The answer must be an exact copy of the records below, with every picture left out.
━━━━━━━━━━━━━━━━━━━━━━━━━━━━━━
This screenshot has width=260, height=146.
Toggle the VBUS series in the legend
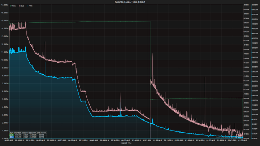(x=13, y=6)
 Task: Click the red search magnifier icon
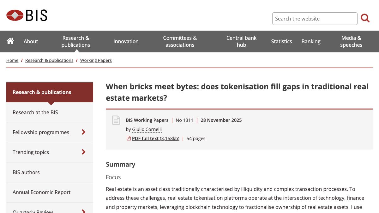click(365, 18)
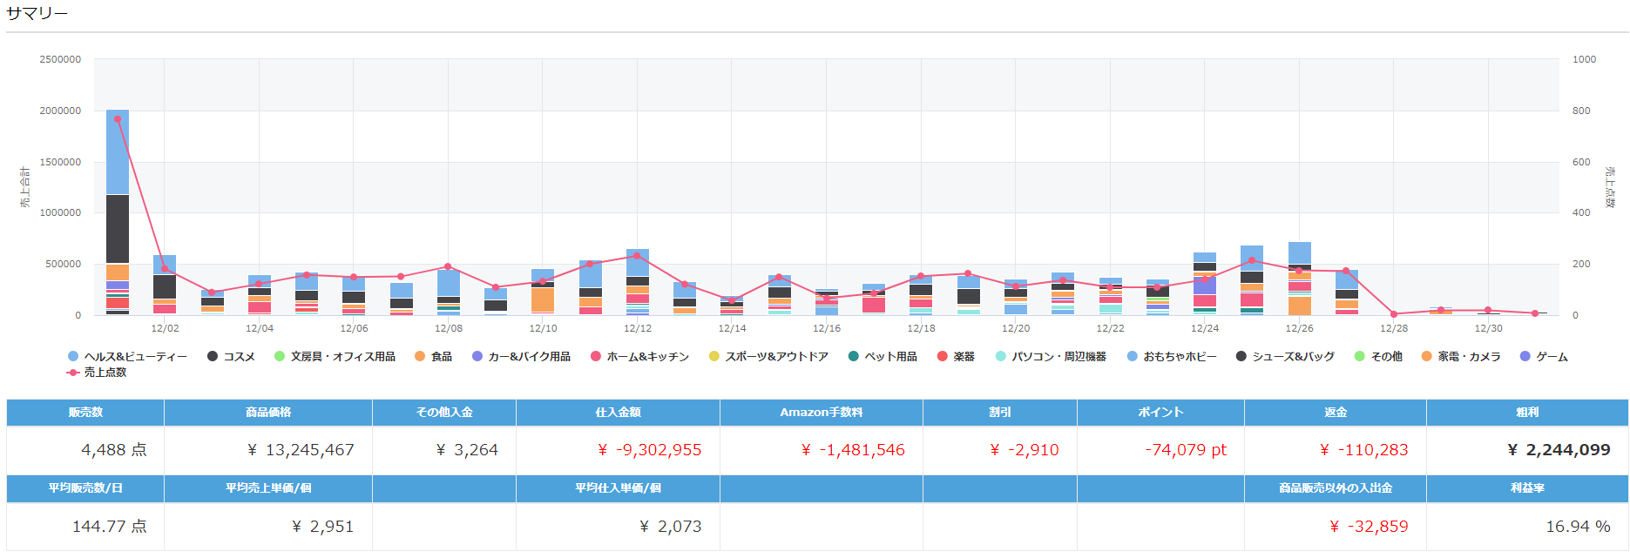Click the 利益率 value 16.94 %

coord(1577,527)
━━━━━━━━━━━━━━━━━━━━━━━━━━━━━━
### WRITTEN RESPONSE
This screenshot has width=260, height=146.
Toggle the VBUS series in the legend
(x=13, y=6)
 Task: Click the red search magnifier icon
click(365, 18)
Click the 利益率 value 16.94 %

coord(1577,527)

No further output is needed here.